Before TUTTLE, WISDOM, and GOLDBERG, Circuit Judges.

Rehearing Denied and Rehearing En Banc Denied September 22, 1970.

PER CURIAM:

Apache Towing, Inc., contracted with Jack Neilson, Inc., to "lease" three vessels from Neilson for sixty months. Apache agreed to "buy" the vessels for a stipulated price at the end of this period. When Apache defaulted during the sixty months and returned the vessels, Neilson, sued in admiralty for damages. Apache moved to dismiss on the ground that the contract was one of purchase, not a charter hire, and that the district court therefore had no admiralty jurisdiction. The Ada, 2 Cir. 1918, 250 F. 194; Grand Banks Fishing Co. v. Styron, S.D.Me. 1953, 114 F.Supp. 1.

Neilson then amended its complaint to eliminate a claim for the purchase price and limited its request to damages under the "lease". The district court denied the motion to dismiss, finding that the "lease" provisions of the contract were severable from the "purchase" provisions and that Neilson could therefore sue in admiralty on the former. The district court allowed an interlocutory appeal on this order, however, under 28 U.S.C. § 1292(b). Twelve days later Apache filed in this court its application to appeal, and this Court granted it.

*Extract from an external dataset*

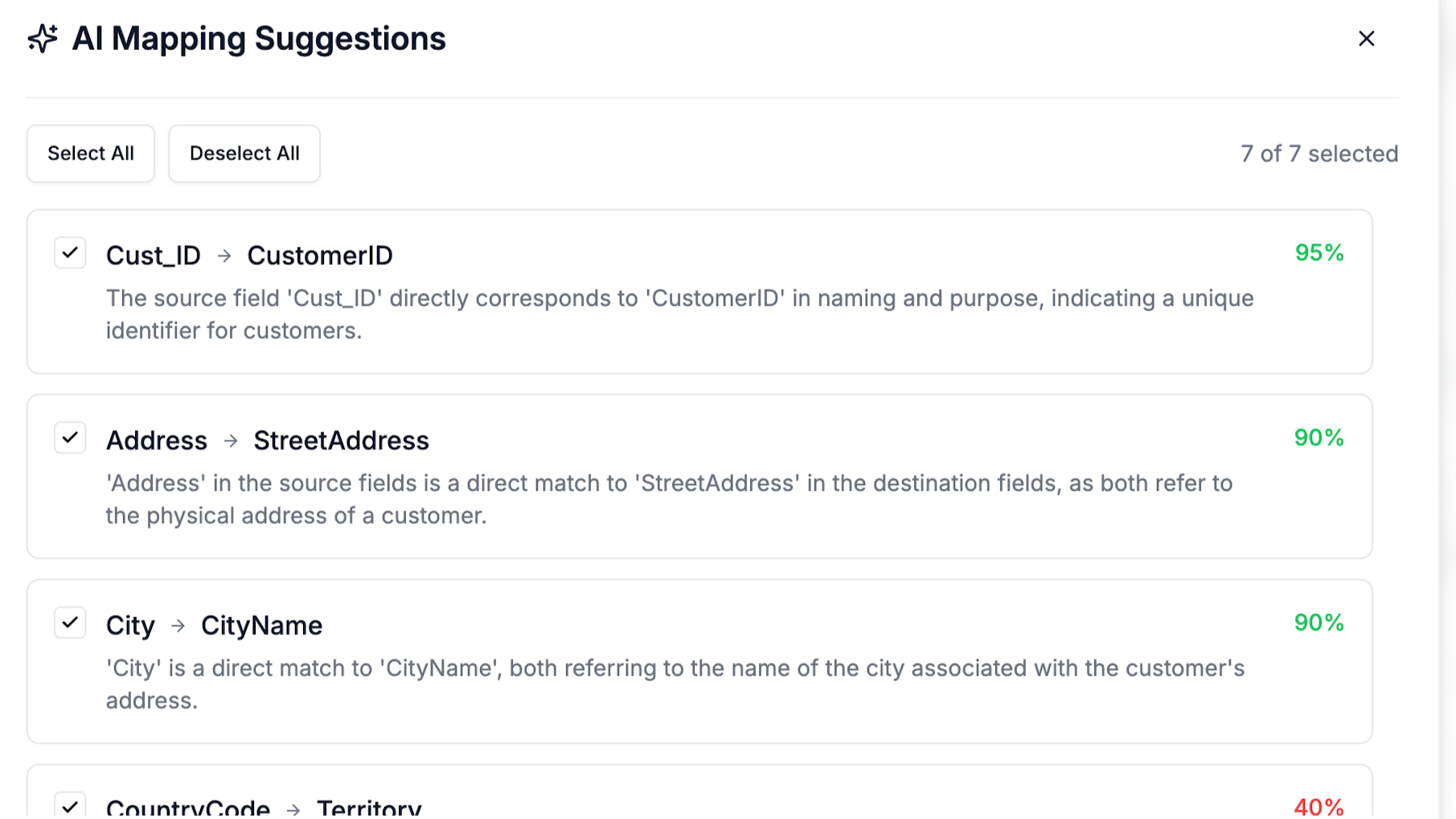Click the arrow icon between Cust_ID and CustomerID
This screenshot has width=1456, height=819.
(x=224, y=256)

We conclude that we have no jurisdiction of this interlocutory appeal. Fed.R.App.P. Rule 5(a) provides a tenday period in which to file a petition for permission to appeal under § 1292(b). This Rule, as one of the Appellate Rules, supersedes 28 U.S.C. § 2107's provision of fifteen days for interlocutory appeals in admiralty. 28 U.S.C. § 2072; see Hansen v. Trawler Snoopy, 1 Cir. 1967, 384 F.2d 131. And Rule 26(b) prohibits our enlarging the time for a petition for permission to appeal.

Nor do we find jurisdiction under 28 U.S.C. § 1292(a). Part (3) of that subsection allows an appeal only from those interlocutory decrees in admiralty that "determine the rights and liabilities of the parties". The district court's denial of the motion to dismiss for lack of jurisdiction did not decide the parties' rights and liabilities within the meaning of the statute. It did not go to the merits of the claim. See Miskiewicz v. Goodman, 4 Cir. 1965, 341 F.2d 828, 830-831; Upper Mississippi Towing Corp. v. West, 8 Cir. 1964, 338 F.2d 823, 825.

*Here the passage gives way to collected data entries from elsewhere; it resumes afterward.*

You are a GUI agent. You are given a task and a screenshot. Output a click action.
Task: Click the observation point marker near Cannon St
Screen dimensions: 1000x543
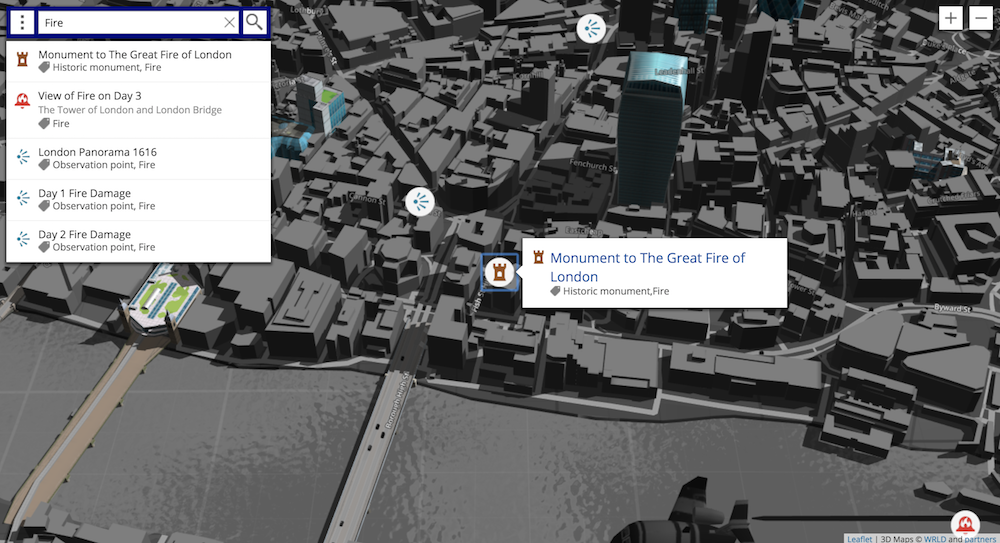click(x=420, y=201)
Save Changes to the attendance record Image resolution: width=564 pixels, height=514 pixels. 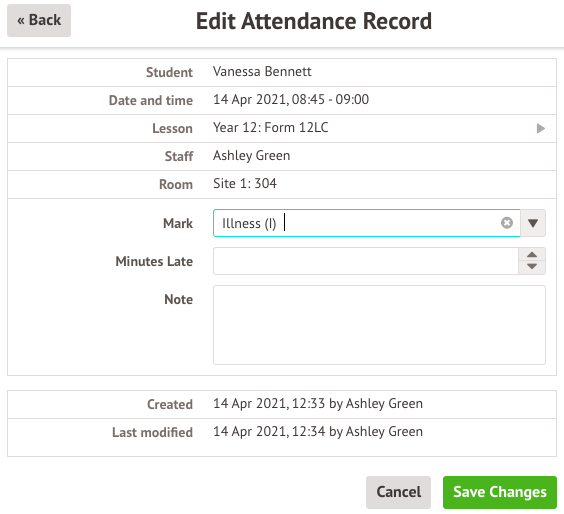click(500, 492)
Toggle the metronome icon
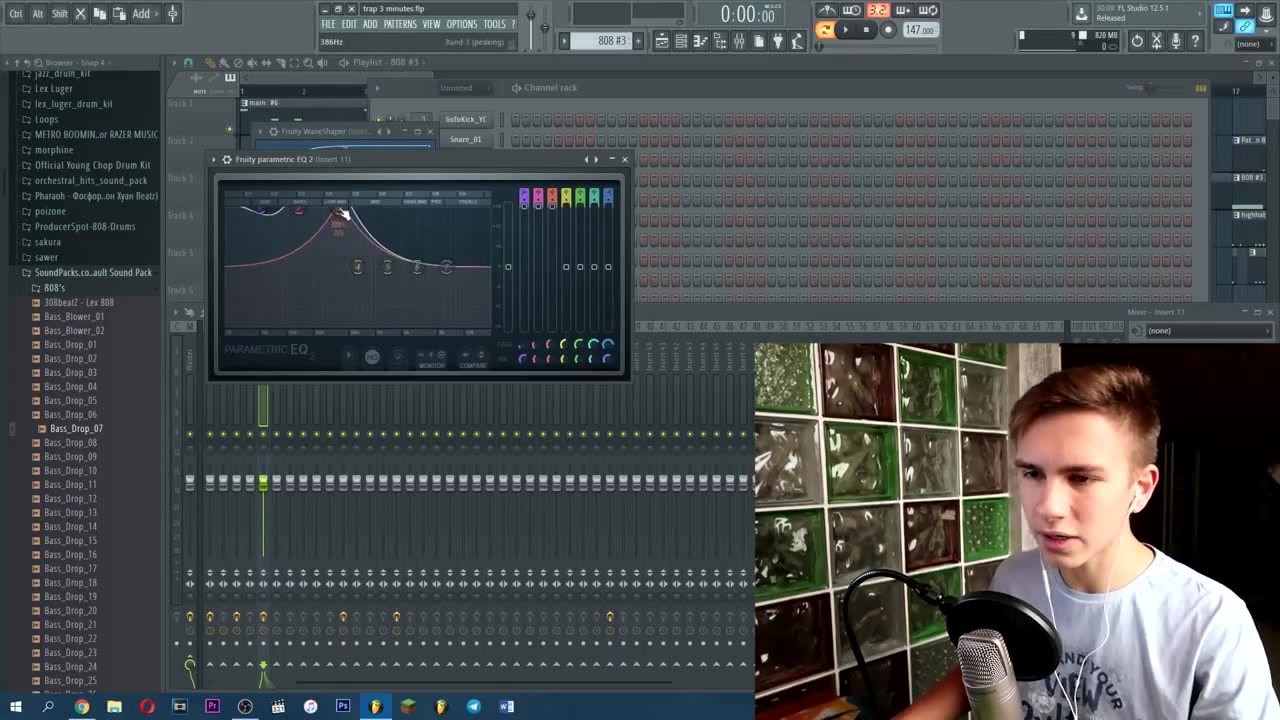 click(827, 11)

We therefore dismiss the appeal.

ON PETITION FOR REHEARING

WISDOM, Circuit Judge:

The Court on May 5, 1970, dismissed this interlocutory appeal under Fed.R. App.P. Rule 5(a). The petition for permission to appeal appeared to have been filed two days after the expiration of the ten-day period allowed for filing such petitions. The Court has now learned that the tenth day fell on Sunday, March 31, 1969, and that appellant's counsel timely filed his petition with the Clerk of Court shortly before the close of business on Monday, April 1, 1969, but a newly employed clerk mistakenly waited until April 2, 1969, to mark the petition "Filed". Accordingly, we grant the petition for a rehearing, vacate our order of May 5, 1970, and allow the appeal from the interlocutory order.

* * *

The owner of three vessels seeks to recover unpaid monthly rentals for the lease of the vessels under a lease-purchase agreement cast in the form of a bareboat charter. We hold that the charter provisions of the contract are maritime in nature, are severable, and within the admiralty jurisdiction of the district court.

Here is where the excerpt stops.